Gregory Fenton Buckingham (July 29, 1945 – November 11, 1990) was an American competition swimmer, Olympic medalist, and former world record-holder in two events.

Buckingham was born in Riverside, California, and attended Menlo-Atherton High School in Atherton, California. He was one of two older brothers of Fleetwood Mac guitarist Lindsey Buckingham. Their father Morris ran a coffee plant near Palo Alto, California. Greg enrolled in Stanford University, and swam for the Stanford Indians swimming and diving team in National Collegiate Athletic Association (NCAA) competition.
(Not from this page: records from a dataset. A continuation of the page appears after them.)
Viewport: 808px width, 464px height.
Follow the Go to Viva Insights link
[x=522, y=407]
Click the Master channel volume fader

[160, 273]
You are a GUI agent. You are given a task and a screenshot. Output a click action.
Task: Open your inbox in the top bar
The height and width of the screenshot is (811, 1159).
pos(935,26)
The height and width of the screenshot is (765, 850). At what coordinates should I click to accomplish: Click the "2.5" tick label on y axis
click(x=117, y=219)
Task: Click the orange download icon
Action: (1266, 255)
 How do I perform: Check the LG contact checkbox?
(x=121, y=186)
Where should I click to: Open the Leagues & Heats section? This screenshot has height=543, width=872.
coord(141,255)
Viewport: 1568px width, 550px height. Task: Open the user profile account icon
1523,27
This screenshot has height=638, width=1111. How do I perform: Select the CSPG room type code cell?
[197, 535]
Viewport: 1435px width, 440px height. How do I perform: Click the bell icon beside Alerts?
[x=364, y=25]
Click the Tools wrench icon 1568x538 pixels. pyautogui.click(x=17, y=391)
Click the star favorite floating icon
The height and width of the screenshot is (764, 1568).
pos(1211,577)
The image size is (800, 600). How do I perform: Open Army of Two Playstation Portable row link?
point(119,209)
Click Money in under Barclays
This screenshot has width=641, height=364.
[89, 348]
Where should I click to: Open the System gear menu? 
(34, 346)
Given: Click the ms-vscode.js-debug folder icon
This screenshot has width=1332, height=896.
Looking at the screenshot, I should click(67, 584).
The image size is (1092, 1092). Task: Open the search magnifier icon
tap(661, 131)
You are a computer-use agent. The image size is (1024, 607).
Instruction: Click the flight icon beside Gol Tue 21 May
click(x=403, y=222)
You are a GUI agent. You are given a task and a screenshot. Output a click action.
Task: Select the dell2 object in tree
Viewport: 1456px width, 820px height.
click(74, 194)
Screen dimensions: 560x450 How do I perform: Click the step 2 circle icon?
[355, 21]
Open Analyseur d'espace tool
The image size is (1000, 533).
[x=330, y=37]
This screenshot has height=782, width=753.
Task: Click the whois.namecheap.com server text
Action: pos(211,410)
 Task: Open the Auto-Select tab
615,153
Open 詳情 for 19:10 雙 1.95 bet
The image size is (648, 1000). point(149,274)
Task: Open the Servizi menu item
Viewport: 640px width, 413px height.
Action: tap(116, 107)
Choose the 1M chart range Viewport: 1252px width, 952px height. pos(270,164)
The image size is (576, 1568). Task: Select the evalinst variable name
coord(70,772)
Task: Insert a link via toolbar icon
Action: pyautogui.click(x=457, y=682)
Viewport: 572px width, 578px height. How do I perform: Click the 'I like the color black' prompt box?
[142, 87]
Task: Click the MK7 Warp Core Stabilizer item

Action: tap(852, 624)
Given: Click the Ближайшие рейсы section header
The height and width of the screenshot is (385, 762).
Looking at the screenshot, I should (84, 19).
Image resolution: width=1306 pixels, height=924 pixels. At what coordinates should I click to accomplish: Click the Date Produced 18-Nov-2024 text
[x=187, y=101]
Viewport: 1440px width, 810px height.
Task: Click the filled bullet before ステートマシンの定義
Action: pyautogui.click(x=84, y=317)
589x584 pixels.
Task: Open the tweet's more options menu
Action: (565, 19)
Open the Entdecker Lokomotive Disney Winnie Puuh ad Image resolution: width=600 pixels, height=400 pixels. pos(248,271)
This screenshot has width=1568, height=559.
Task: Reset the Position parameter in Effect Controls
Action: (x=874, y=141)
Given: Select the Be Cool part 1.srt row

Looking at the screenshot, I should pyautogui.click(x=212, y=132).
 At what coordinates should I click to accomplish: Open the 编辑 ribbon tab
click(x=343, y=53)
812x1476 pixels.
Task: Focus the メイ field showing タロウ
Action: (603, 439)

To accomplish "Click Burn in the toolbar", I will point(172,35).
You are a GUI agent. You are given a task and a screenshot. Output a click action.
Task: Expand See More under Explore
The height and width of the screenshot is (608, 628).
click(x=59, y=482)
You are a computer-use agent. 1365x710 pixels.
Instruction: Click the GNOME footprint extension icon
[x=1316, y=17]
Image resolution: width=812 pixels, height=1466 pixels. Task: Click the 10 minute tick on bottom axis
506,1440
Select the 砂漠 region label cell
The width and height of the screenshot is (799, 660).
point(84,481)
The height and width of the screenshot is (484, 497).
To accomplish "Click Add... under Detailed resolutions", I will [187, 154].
At the 1968 Summer Olympics in Mexico City, he won a silver medal in the 200-meter individual medley, finishing second with a time of 2:13.0.  His second-place performance completed an American sweep of the event with Charlie Hickcox winning the gold medal (2:12.0) and John Ferris taking the bronze (2:13.3).  He also competed in the 400-meter individual medley and was judged to have finished fourth in the event final, even though his clock time was the same as the bronze medalist (4:51.4).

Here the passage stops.